Exercício 4 - Full Body Programme (FBP)

EXERCÍCIOS 4
EXERCÍCIOS/ EXERCICES - Full Body Programme (FBP)
NÍVEL/LEVEL - NÍVEL INTERMEDIÁRIO / Intermediate Level
APLICAÇÃO/APLICATION - Atletas com conhecimentos técnicos dos exercícios/ Technical knowledge of different exercises (2/3 x a week)

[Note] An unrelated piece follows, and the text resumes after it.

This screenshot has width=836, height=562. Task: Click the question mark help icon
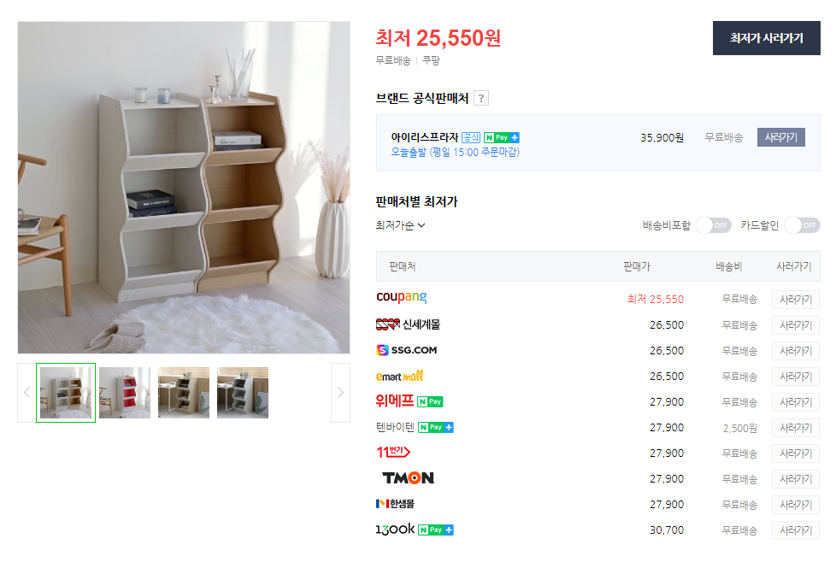click(481, 98)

Nota: Conjunto de 9 exercícios básicos de musculação, para treino individual dos atletas, duas a três vezes por semana. Implica material básico de musculação, pelo que poderá ser feito sem grandes custos económicos para os clubes.

Incline bench press


Sets: 2 Reps: 10
Lie on an incline bench, loin pushed against the bench. Grasp barbell at a shoulder-wide grip and hold it above your chest, arms stretched. Lower barbell in a bow towards your chest and push it back to initial position.


Bent-over row


Sets: 2 Reps: 10
Slightly bend your hips and knees, keeping your back straight, barbell hanging below and before your knees. Grasp barbell with a shoulder-wide grip, pulling it towards abdomen before returning to initial position.


Military press


Sets: 2 Reps: 10
Abdomen flexed, stand with your arms bent and hands raised before you to shoulder level. The barbell rests on your chest. Push barbell above your head till your arms are stretched. Lower it slowly and repeat.



Barbell Shrugs


Sets: 1 Reps: 12
Grasp barbell with an overhand and shoulder-wide grip before your hips. Pull shoulders upward and backward as far as possible before slowly returning to initial position.



One-arm dumbbell curl


Sets: 1 Reps: 12
Hold a dumbbell in each hand downwards along your sides, palms facing your body. Lift arms towards your shoulders by bending your elbows and turning dumbbells outwards. Keep upper arms tight to your body during the entire exercise.

Barbell triceps extension

Sets: 1 Reps: 12
Lie on your back on a bench. Hold barbell above your chest, arms stretched. Bend arms lowering the weight towards your forehead, push back again. Try keeping wrists in neutral position and elbows steady during the exercise.


Leg extension

Sets: 1 Reps: 12
Sitting position: grasp handles at the sides to stabilise your body. Bend your legs putting your feet under the foot rollers. Raise your legs till they are stretched and parallel to the floor. Return to initial position and repeat the exercise.

Barbell squat


Sets: 2 Reps: 10
Stand with barbell resting on your shoulders, feet shoulder-width apart and pointing forward or slightly outwards. Bend your knees in an angle of 90 degrees before pushing upward again. Keep your back straight and look forward during the entire exercise.

Exercise ball sit-up


Sets: 3 Reps: 12
Lie on your back on the ball, feet apart, hands crossed over your chest or held behind your ears. Be sure to let your loin rest on the curve of the ball. Flexing your abdomen muscles, raise the upper part of your body while touching the ball only with the lower part of your back.